(Source records)
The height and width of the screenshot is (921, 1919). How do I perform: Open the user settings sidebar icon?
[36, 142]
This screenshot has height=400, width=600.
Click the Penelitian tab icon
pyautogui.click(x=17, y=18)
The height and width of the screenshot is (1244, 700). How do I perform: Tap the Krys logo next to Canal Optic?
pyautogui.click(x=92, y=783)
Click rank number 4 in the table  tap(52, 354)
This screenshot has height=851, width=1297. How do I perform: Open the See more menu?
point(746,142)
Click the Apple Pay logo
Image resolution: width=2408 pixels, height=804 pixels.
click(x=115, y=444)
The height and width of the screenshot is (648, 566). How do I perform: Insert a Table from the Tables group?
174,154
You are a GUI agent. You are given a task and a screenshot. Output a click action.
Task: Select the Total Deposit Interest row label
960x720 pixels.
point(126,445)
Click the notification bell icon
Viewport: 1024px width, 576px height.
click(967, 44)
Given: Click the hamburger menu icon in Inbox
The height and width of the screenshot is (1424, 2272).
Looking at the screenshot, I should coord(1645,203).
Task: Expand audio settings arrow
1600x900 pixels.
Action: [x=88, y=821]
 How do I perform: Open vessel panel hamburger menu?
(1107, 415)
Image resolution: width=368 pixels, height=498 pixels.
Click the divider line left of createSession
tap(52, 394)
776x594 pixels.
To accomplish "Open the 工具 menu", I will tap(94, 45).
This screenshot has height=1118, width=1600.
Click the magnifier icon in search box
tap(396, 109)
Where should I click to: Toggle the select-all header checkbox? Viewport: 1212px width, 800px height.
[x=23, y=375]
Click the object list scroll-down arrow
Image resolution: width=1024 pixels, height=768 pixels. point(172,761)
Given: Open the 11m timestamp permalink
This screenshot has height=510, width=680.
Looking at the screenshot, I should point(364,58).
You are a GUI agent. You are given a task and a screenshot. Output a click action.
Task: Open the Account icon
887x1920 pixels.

Work to complete: Repeat the records above exactly, from the first line to the last.

Output for this task:
The height and width of the screenshot is (921, 1919). How do I perform: Open the user settings sidebar icon?
[36, 142]
This screenshot has height=400, width=600.
Click the Penelitian tab icon
pyautogui.click(x=17, y=18)
The height and width of the screenshot is (1244, 700). How do I perform: Tap the Krys logo next to Canal Optic?
pyautogui.click(x=92, y=783)
Click rank number 4 in the table  tap(52, 354)
This screenshot has height=851, width=1297. How do I perform: Open the See more menu?
point(746,142)
Click the Apple Pay logo
Image resolution: width=2408 pixels, height=804 pixels.
click(x=115, y=444)
The height and width of the screenshot is (648, 566). How do I perform: Insert a Table from the Tables group?
174,154
You are a GUI agent. You are given a task and a screenshot. Output a click action.
Task: Select the Total Deposit Interest row label
960x720 pixels.
point(126,445)
Click the notification bell icon
Viewport: 1024px width, 576px height.
click(967, 44)
Given: Click the hamburger menu icon in Inbox
The height and width of the screenshot is (1424, 2272).
Looking at the screenshot, I should coord(1645,203).
Task: Expand audio settings arrow
1600x900 pixels.
Action: [x=88, y=821]
 How do I perform: Open vessel panel hamburger menu?
(1107, 415)
Image resolution: width=368 pixels, height=498 pixels.
Click the divider line left of createSession
tap(52, 394)
776x594 pixels.
To accomplish "Open the 工具 menu", I will tap(94, 45).
This screenshot has height=1118, width=1600.
Click the magnifier icon in search box
tap(396, 109)
Where should I click to: Toggle the select-all header checkbox? Viewport: 1212px width, 800px height.
[x=23, y=375]
Click the object list scroll-down arrow
Image resolution: width=1024 pixels, height=768 pixels. point(172,761)
Given: Open the 11m timestamp permalink
This screenshot has height=510, width=680.
Looking at the screenshot, I should point(364,58).
You are a GUI agent. You are given a task and a screenshot. Output a click action.
Task: Open the Account icon
887x1920 pixels.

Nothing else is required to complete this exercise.